Matthew Zapruder Celebrates Poetry’s ‘True Strangeness’
How did you learn about poetry in school? In his latest op-ed at the New York Times, Matthew Zapruder yearns for a different style of poetry pedagogy, specifically for the K-12 classroom. He begins: “Do you remember, as I do, how in the classroom poems were so often taught as if they were riddles? What is the poet really trying to say here?” From there:
What is the theme or message of this poem? What does this word “purple” or “flower” or “grass” really mean? Like classical music, poetry has an unfortunate reputation for requiring special training and education to appreciate, which takes readers away from its true strangeness, and makes most of us feel as if we haven’t studied enough to read it.
This attitude is pervasive.
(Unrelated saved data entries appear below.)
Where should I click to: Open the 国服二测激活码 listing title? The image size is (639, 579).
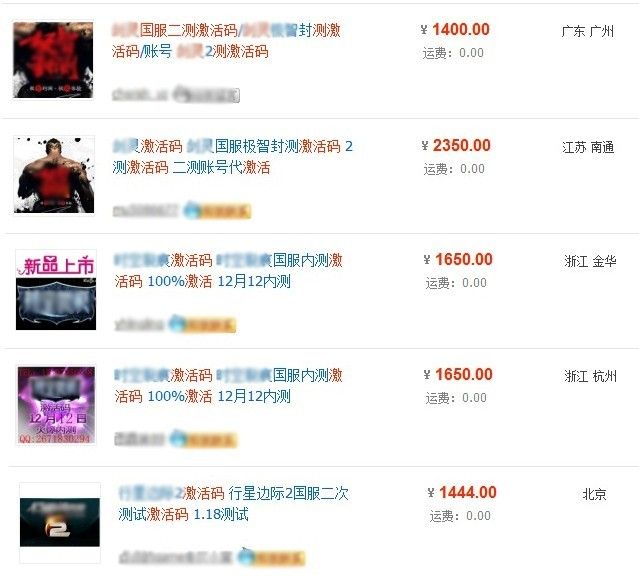[226, 41]

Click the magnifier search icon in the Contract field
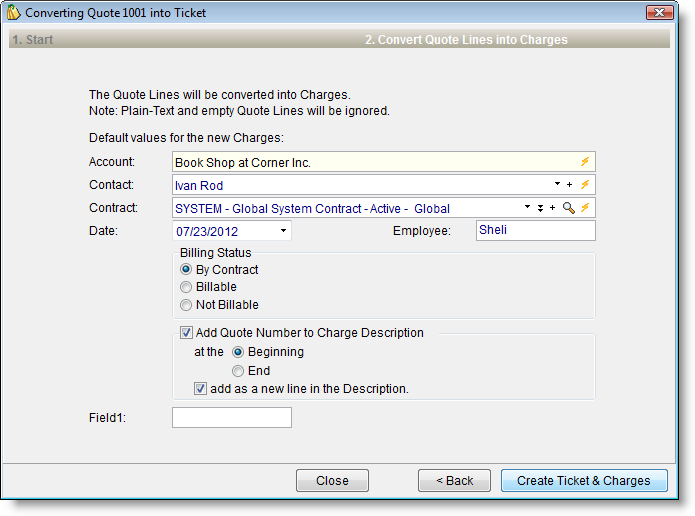(568, 208)
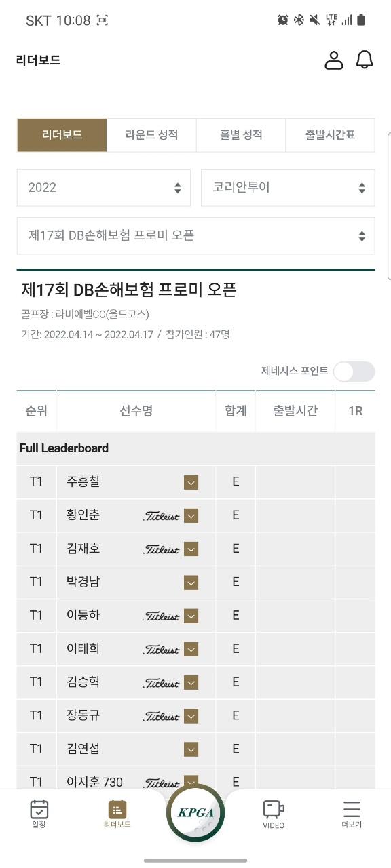Switch to 홀별 성적 tab
The image size is (391, 868).
[x=241, y=135]
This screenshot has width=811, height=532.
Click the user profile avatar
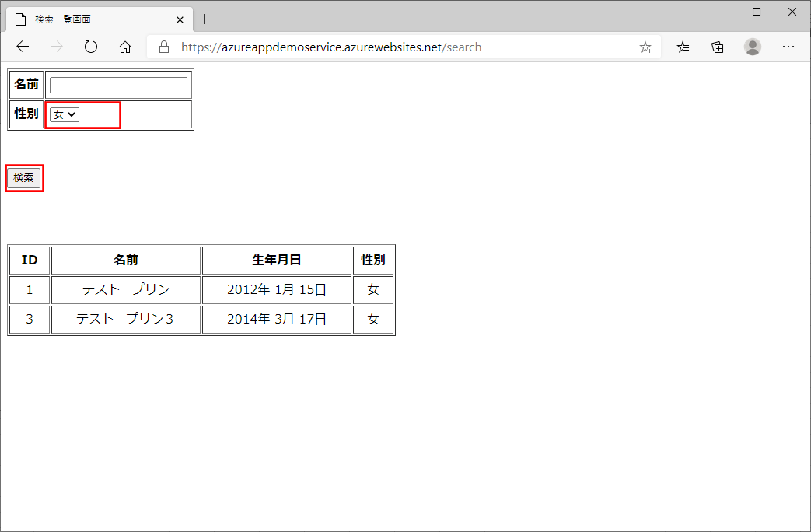click(x=753, y=47)
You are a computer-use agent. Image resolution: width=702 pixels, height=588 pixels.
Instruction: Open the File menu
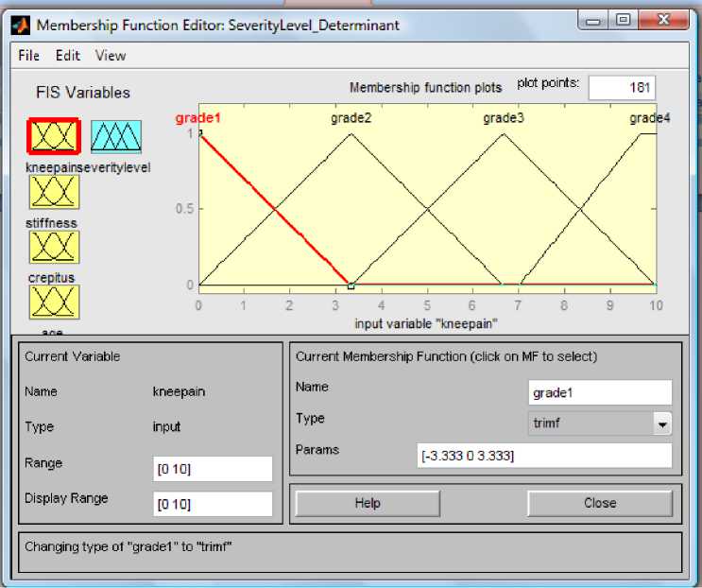pyautogui.click(x=28, y=56)
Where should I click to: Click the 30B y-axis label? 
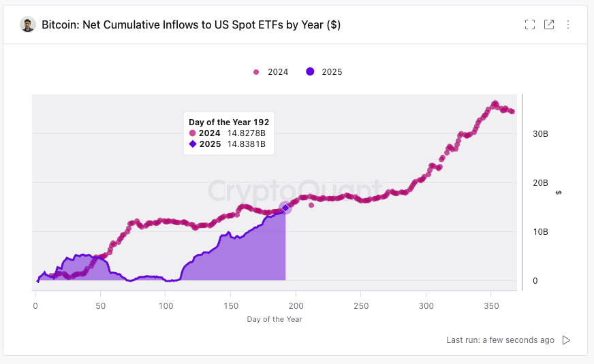540,133
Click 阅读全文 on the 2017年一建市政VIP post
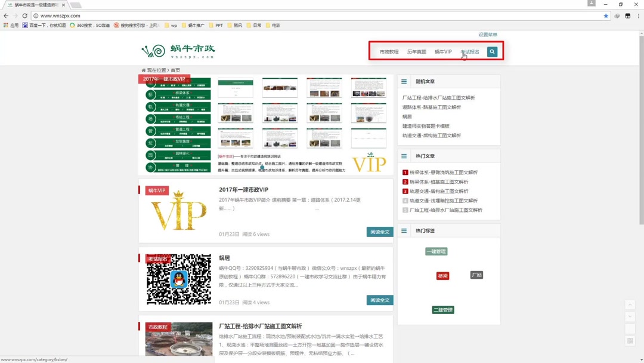This screenshot has height=363, width=644. tap(379, 232)
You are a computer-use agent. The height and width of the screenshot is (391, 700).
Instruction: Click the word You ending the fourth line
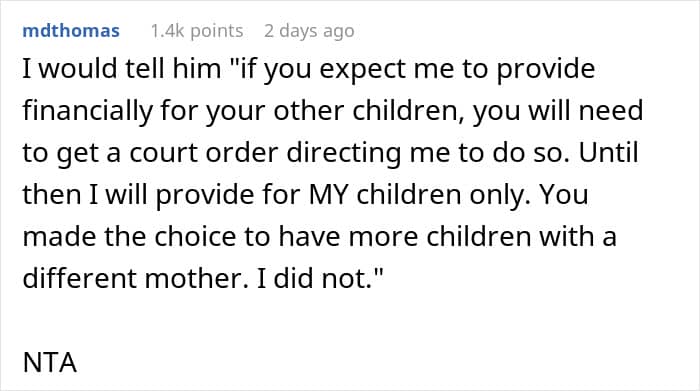tap(564, 196)
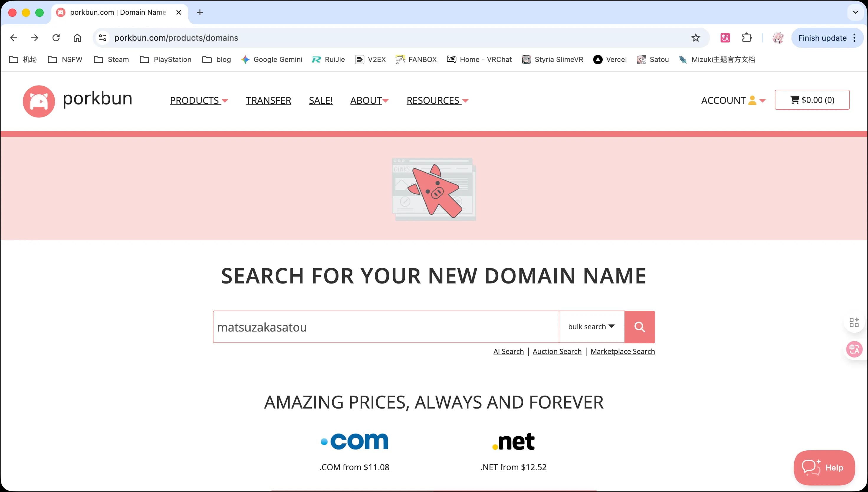Expand the ACCOUNT dropdown
The height and width of the screenshot is (492, 868).
pyautogui.click(x=733, y=100)
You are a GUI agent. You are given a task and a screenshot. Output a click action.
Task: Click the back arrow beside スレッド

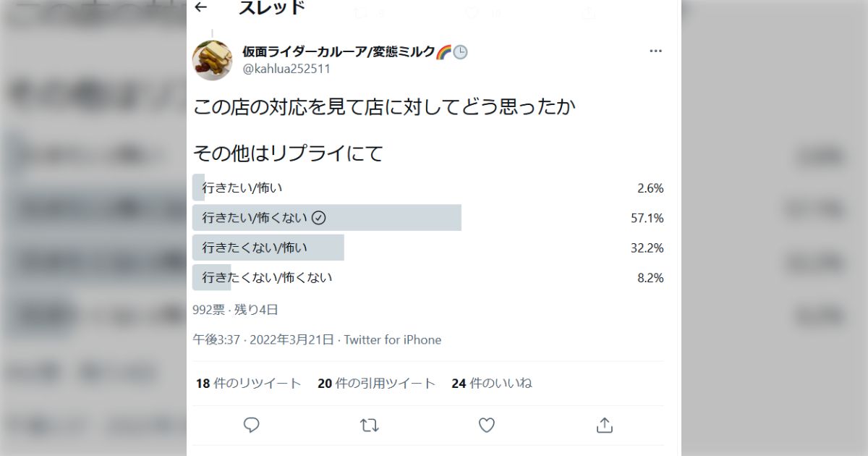(200, 7)
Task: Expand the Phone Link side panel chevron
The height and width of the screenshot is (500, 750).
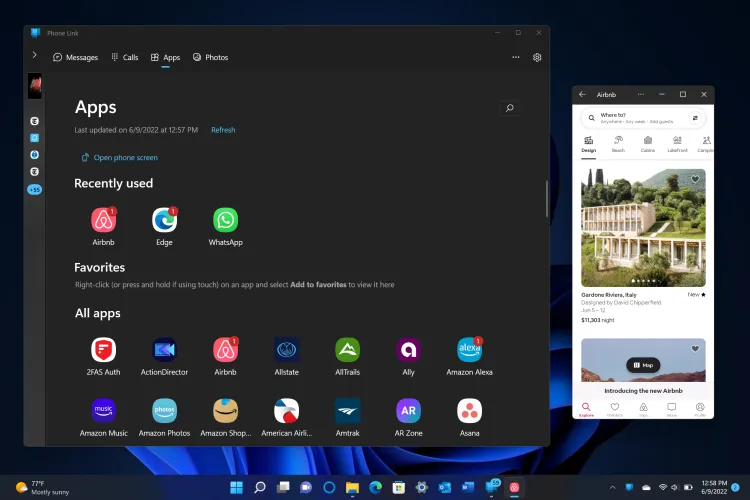Action: point(35,55)
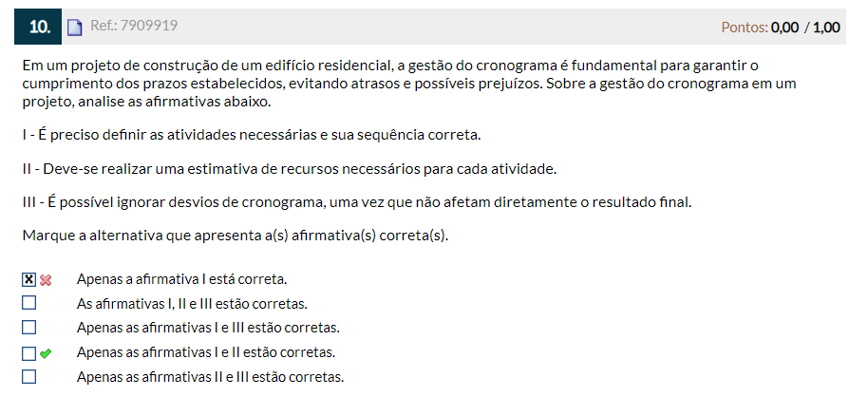Image resolution: width=868 pixels, height=397 pixels.
Task: Click the text 'Apenas as afirmativas II e III estão corretas'
Action: [210, 378]

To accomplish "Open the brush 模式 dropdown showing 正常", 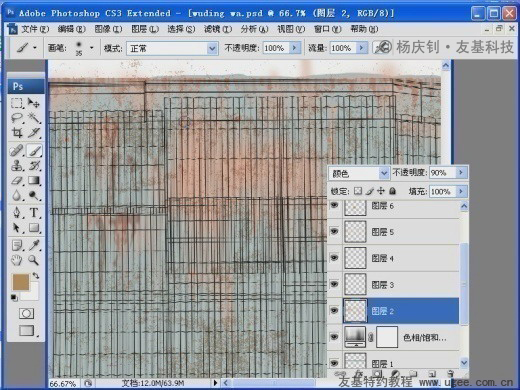I will coord(172,49).
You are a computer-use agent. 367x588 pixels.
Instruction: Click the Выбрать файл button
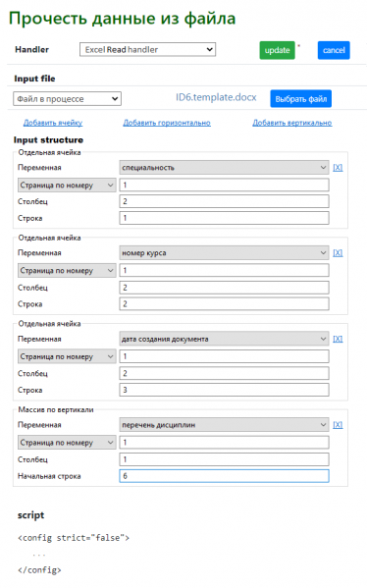click(300, 99)
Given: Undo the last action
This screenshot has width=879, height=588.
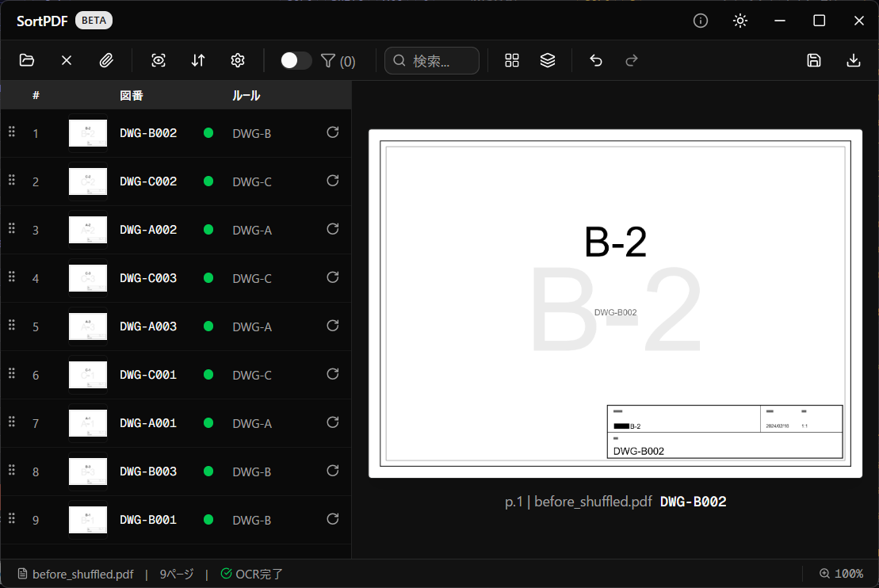Looking at the screenshot, I should 596,60.
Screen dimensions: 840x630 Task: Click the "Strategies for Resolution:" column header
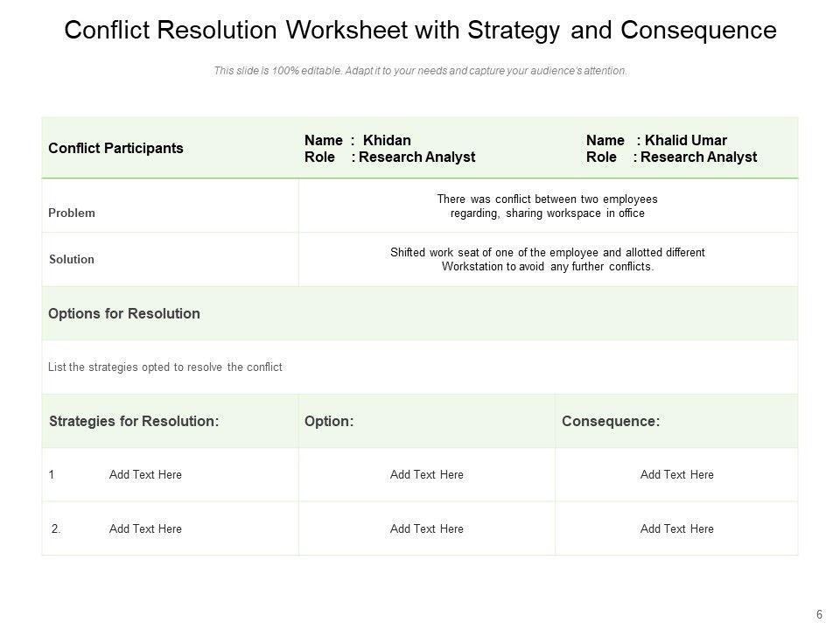[134, 421]
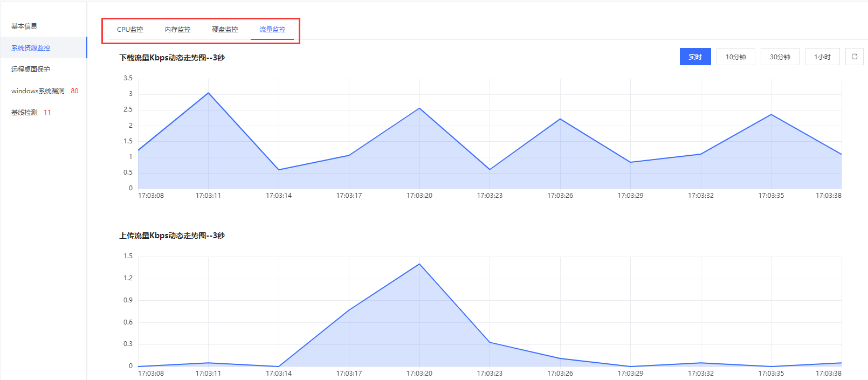Select 系统资源监控 in the sidebar

pyautogui.click(x=31, y=48)
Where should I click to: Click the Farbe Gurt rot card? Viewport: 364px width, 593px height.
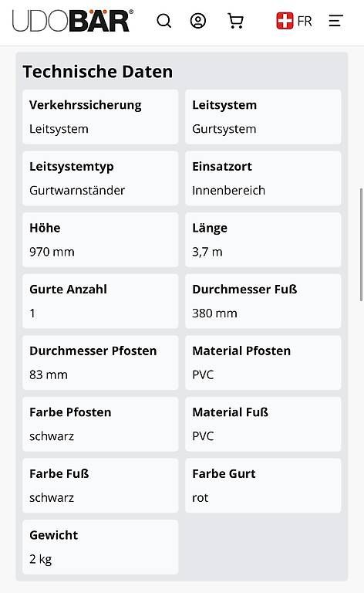[x=263, y=486]
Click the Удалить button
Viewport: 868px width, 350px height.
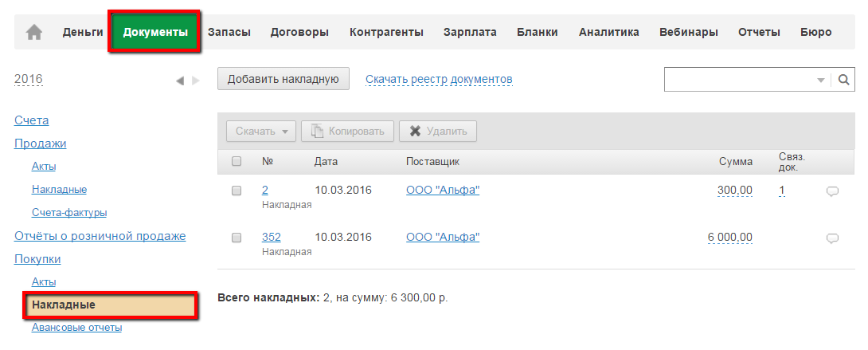pyautogui.click(x=437, y=132)
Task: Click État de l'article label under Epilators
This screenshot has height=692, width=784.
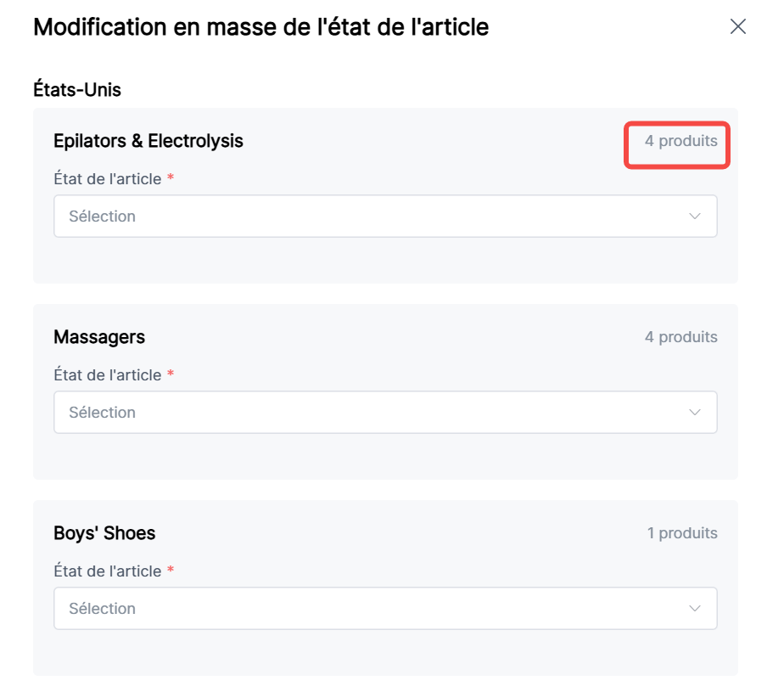Action: tap(108, 179)
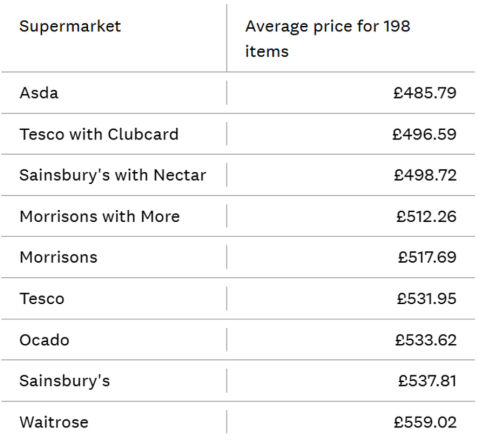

To take just one example, in his introduction to “The Best Poems of the English Language,” Harold Bloom writes, “The art of reading poetry begins with mastering allusiveness in particular poems, from the simple to the very complex.” This sounds completely reasonable, but is totally wrong. The art of reading poetry doesn’t begin with thinking about historical moments or great philosophies. It begins with reading the words of the poems themselves.
As much as we might have enjoyed reading (and writing) poetry when we were children, in school we are taught that poetry is inherently “difficult,” and that by its very nature it somehow makes meaning by hiding meaning. So our efforts at reading poetry begin to reflect this. But it turns out that the portal to the strange is the literal. As a teacher, I’ve found that regardless of how open or resistant my literature students initially are to poetry, real progress begins when they get literal with the words on the page. I ask them to pick one interesting word, then go to the library and investigate that word.